I came across a clipping yesterday, from The Leader of Jan. 18, 1879, noting that this magnificent Italianate structure --- the second of three incarnations of Chariton's Columbus School --- had just opened to students, homeless since its predecessor burned, most likely because of a faulty flue, during October of 1877.
That building, a massive and astonishingly ugly slab of brick constructed during 1868 on a hilltop southwest of the square that previously had served as the city cemetery, had been the Chariton's pride and joy. It's demise finally convinced city fathers (mothers, of course, hadn't been consulted) that Chariton needed a volunteer fire department, duly organized on Dec. 5, 1877.
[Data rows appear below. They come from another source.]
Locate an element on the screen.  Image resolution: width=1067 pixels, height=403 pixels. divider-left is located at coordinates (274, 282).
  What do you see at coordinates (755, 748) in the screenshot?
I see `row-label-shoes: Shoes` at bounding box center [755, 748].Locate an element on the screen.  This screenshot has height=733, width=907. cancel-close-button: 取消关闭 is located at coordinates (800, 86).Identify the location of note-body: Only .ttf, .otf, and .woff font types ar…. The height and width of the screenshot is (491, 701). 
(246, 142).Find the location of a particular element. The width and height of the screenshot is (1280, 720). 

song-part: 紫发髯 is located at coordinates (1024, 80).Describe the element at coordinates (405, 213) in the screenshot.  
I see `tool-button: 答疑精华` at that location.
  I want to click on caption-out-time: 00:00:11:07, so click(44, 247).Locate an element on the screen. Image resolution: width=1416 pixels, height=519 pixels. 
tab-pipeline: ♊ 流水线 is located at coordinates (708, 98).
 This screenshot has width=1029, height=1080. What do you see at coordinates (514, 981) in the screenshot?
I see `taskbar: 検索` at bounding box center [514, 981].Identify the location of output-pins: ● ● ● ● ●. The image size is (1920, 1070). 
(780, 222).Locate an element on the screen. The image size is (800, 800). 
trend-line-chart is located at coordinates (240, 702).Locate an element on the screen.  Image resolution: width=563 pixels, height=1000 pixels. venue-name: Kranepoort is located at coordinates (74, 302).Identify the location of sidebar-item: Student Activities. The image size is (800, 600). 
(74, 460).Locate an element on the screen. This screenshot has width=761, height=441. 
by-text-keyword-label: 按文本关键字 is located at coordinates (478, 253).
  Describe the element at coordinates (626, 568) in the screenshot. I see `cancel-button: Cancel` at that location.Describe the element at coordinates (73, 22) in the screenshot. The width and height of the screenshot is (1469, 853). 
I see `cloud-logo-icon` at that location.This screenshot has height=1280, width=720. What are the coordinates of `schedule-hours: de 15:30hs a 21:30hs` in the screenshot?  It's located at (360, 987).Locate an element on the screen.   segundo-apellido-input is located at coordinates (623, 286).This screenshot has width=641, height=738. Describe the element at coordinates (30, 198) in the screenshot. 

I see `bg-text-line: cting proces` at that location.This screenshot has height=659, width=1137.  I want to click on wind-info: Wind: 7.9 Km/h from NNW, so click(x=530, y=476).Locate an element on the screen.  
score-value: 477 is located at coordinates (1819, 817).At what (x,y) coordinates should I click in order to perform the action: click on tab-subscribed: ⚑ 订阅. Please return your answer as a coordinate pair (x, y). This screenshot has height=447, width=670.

The bell tower of the 1868 building had survived and as the shell was taken down, the bell was removed --- intact but badly damaged by the intense heat of the blaze. Arranged within a temporary cage, it still was in use when the new building opened as that Leader report makes clear:
"The new school house on the site of the old burnt one was thrown open on Monday for the schools. The old bell that went through the fire still swings to and fro, but it's music's not the same, dear Tom, t'was a year or two ago. The peculiar way in which it is rung, coupled with its hideous sound, reminds us of a dismal death bell on a stormy day."
Before long, however, a new bell --- dated 1878 and cast by L.M. Rumsey & Co. in St. Louis, arrived and was hoisted into the tower of the new building.
That bell, in as good a shape as it was nearly 150 years ago, now sits on a plinth in front of the third edition of Columbus School. It was retired during 1964 when the new Columbus opened and the old Columbus was torn down, but the clapper has been removed for security reasons and is stored inside. So the bell is silent.
The name "Columbus," by the way, didn't come along until 1892. The building (and its predecessor) had previously been known simply as the "South School."
But overcome by nationwide excitement centered on the 400th anniversary of Christopher Columbus's arrival in the Americas, those city fathers (again) decided to name the building in the explorer's honor. And thus it has been ever since.